The St Louis Fed reported in March that almost 11% of US workers are self-employed – up 10% since the pandemic.

The US Chamber of Commerce reports that as of March 2023 small businesses – including that 11% self employed, employ 46% of the working population across 33.2 million. The breakdown of that is 80% self-employed and 20% are employer businesses [more than 1 person]. The lions share of the employer businesses are small, like 6-12 people.

Self-employed gig economy workers [think: Uber driver]. McKinsey estimates 14 Million, or 8.5% of workers are ~only~ gig workers. Honestly the data is pretty confusing since it doesn’t cross-reference the SBA or Fed or CoC so, I am roughly estimating that, of the 11% of self-employed folks, that half are gig-only workers. Please give me better data if you have it!

On wards – of the rest of the US’s workers about 40% work for large businesses – ones that hire more than 500 people – of which there are 21k according to the SBA. Finally, about 14% work for the public sector: for a state or city institution, or the federal government.

Why the size of an organization matters

I am thinking about May Day and its history related to workers demanding livable working conditions – and about how today, there’s new opportunities and challenges to creating fair workplaces due to the shifting size and scope of how we work.

This is like 5 dissertations worth of research, so I want to focus in on one aspect: creating a viable work experience.

If you are one of the 54% of people who work for a large organization, sometimes you have to force management to ensure your workload is manageable, get a raise or ensure your pay is fair, or to be able to take time off and return to your job.

But If you’re one of the other people who work for yourself, or the 35% of people who work for someone else in a very small firm, you might either directly control how much you’re paid, or are very close to the deciders, and the revenue generating conditions that determine your pay.

Small businesses: do we agitate or self-determine?

  • In smaller companies, agitating management is a direct negotiation – or, in the best case, you are self-managed and you and your colleagues can make the decisions that other people have to go on strike about.
  • In small firms, there’s an opportunity to determine this stuff – together.
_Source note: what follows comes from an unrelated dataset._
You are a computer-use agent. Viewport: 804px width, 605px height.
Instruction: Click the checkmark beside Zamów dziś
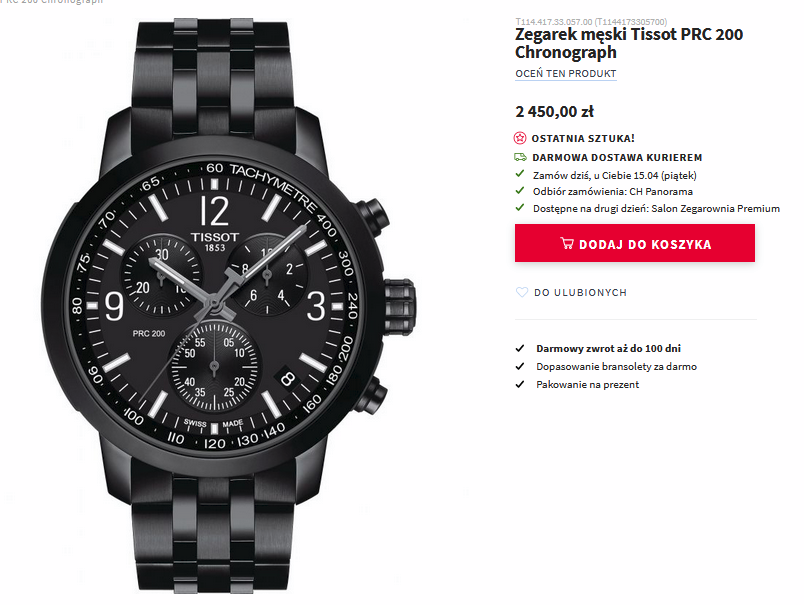(519, 174)
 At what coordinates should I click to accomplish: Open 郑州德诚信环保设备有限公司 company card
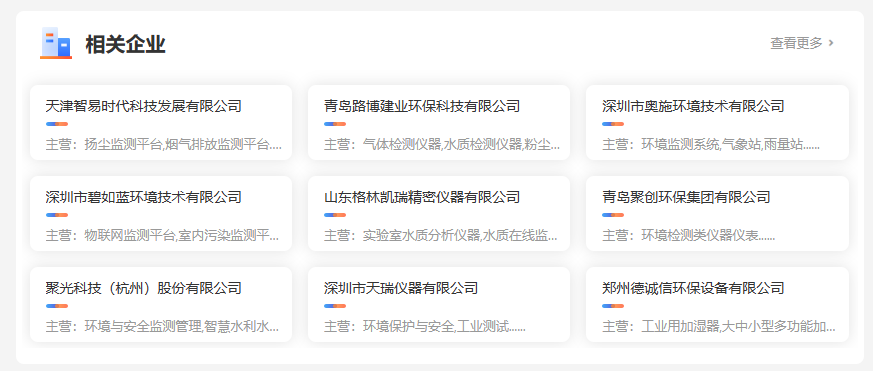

Cooperative models, horizontal/democratic organizations are ones in which workers have direct say in the conditions of their work.
  • Small business entrepreneurship is booming, between 2021 – 2022 almost 10 million new businesses were registered in the US, according the the Chamber of Commerce 

Troubling these numbers

For context, there’s about 165 million people [traceably] working in the US, and this number doesn’t include people employed or self-employed in the unreported cash economy market as say restaraunt workers, drug dealers, in unreported sex industry jobs, etc.

There’s also WAY more we can say about how unions them selves, even when they are present, may contribute to rather than disrupt individual workers’ alienation, given that unions themselves have layers of management and can get in the way of direct self-determination for workers.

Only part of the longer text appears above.